Na koniec Phil dłuuuugo bił brawo dla przeciwnika i okazał naprawdę dużo uznania dla młodego Lewisa.
Nie ma słów! Nie ma takich słów, które byłyby w stanie oddać fenomenalność tego widowiska. Miliony wykrzykników i tabun wielkich liter głoszących chwałę i wynoszących na piedestały obu zawodników. Zwrotów akcji w tym meczu było więcej niż gwiazd na niebie. A dwie świeciły najmocniej- Rob Cross i Michael van Gerwen.
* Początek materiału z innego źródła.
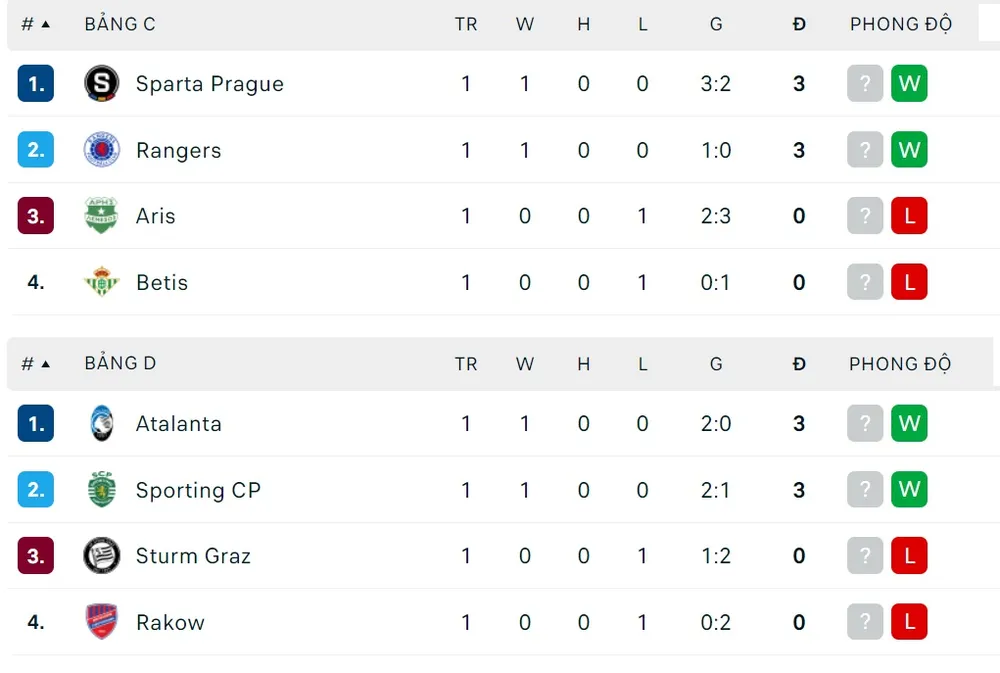Select the G column header in Bảng D
The height and width of the screenshot is (673, 1000).
[x=716, y=364]
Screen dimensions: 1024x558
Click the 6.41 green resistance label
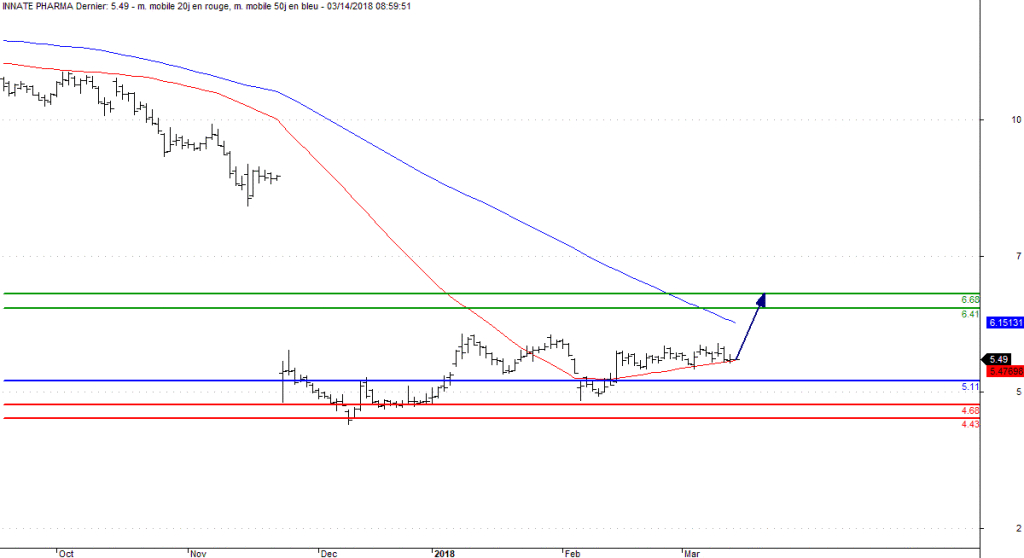969,314
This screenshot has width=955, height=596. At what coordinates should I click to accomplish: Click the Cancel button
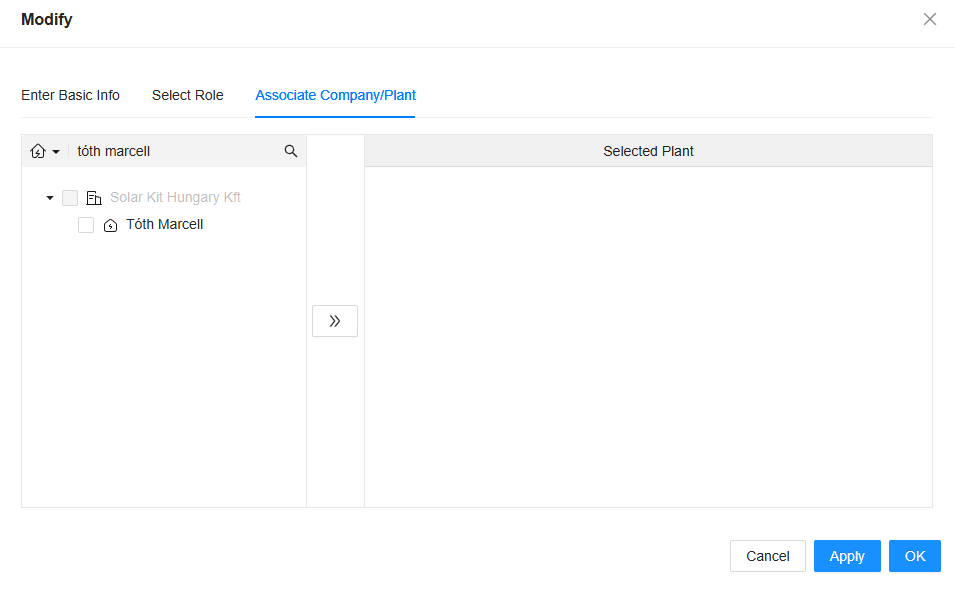pyautogui.click(x=767, y=556)
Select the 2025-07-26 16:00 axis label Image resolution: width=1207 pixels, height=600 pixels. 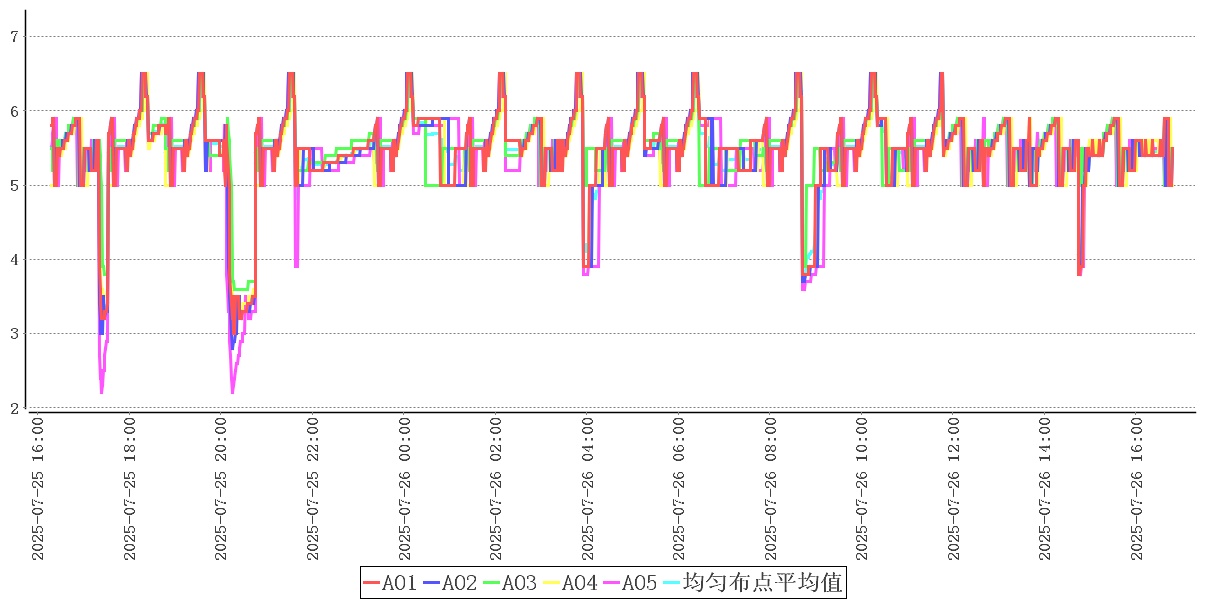(1137, 490)
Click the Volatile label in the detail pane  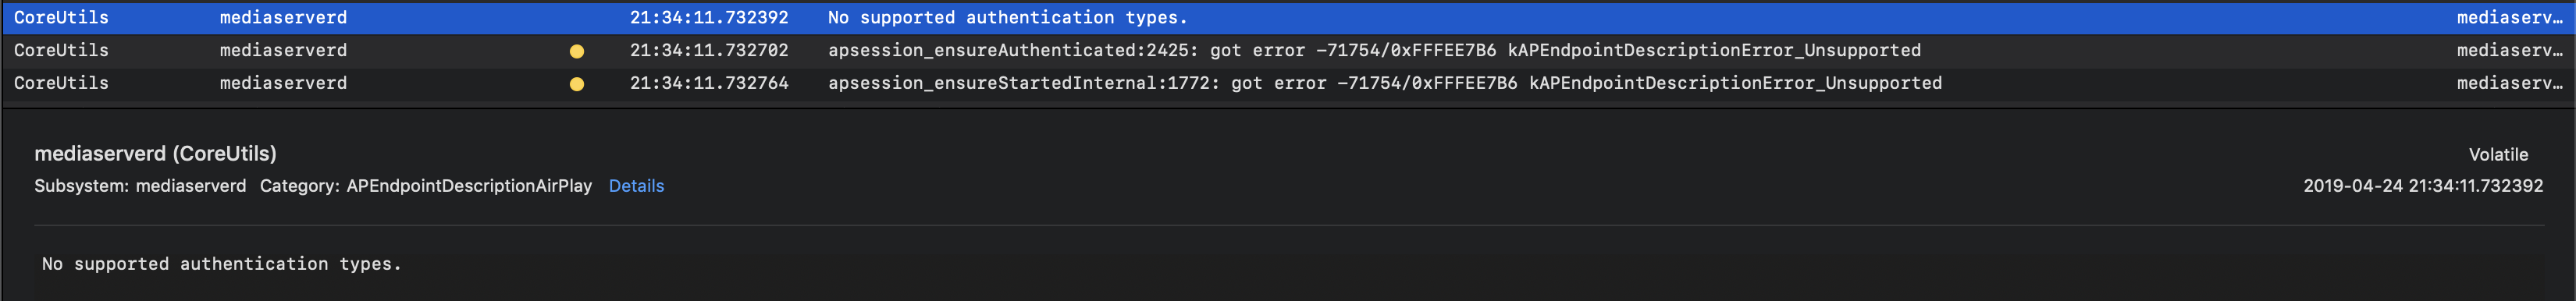pyautogui.click(x=2498, y=155)
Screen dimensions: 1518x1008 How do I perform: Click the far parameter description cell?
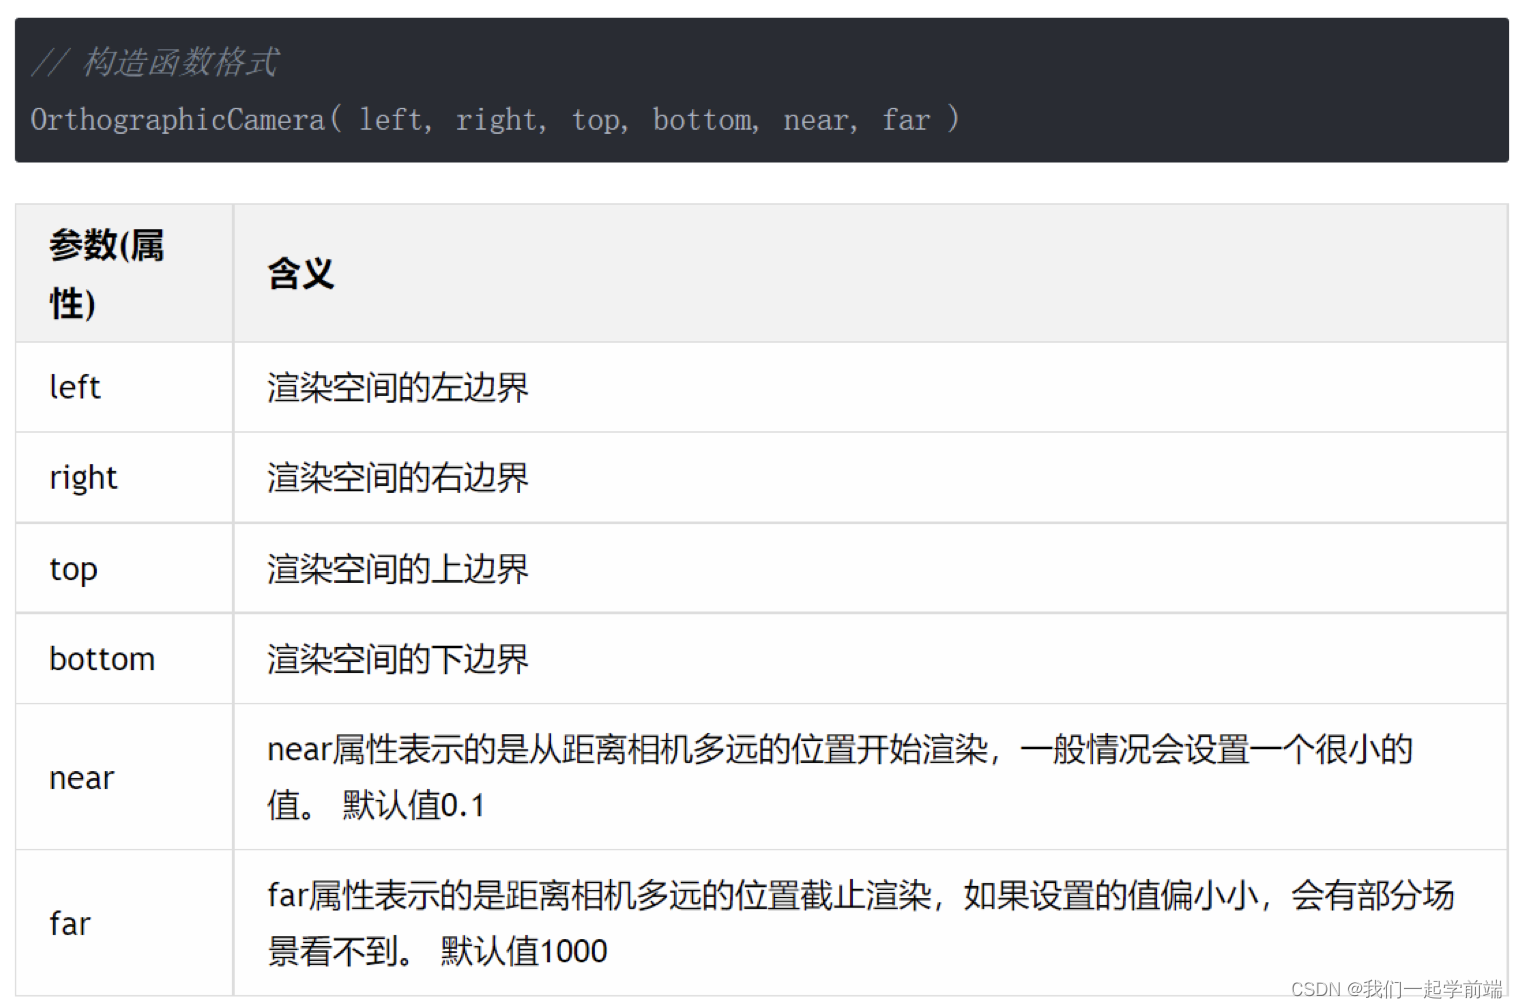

Stworzyli show, jakie zapamiętamy na lata. Uczynili ten półfinał absolutnie wyjątkowym i niemożliwym do opisania. Choćby Steven King, Mark Twain i Ernest Hemingway połączyli siły- nie oddaliby nawet ułamka emocji jakie nam towarzyszyły.
Na profil na Facebooku przygotowałem wpis o wygranej Roba Crossa. Zmieniłem go później na wpis o zakończonej pięknej drodze tego debiutanta. I znów zmieniłem, i znów, i znów. Jaka wojna nerwów u tych zawodników. A jakie ciary na ciele milionów kibiców oglądających ten spektakl.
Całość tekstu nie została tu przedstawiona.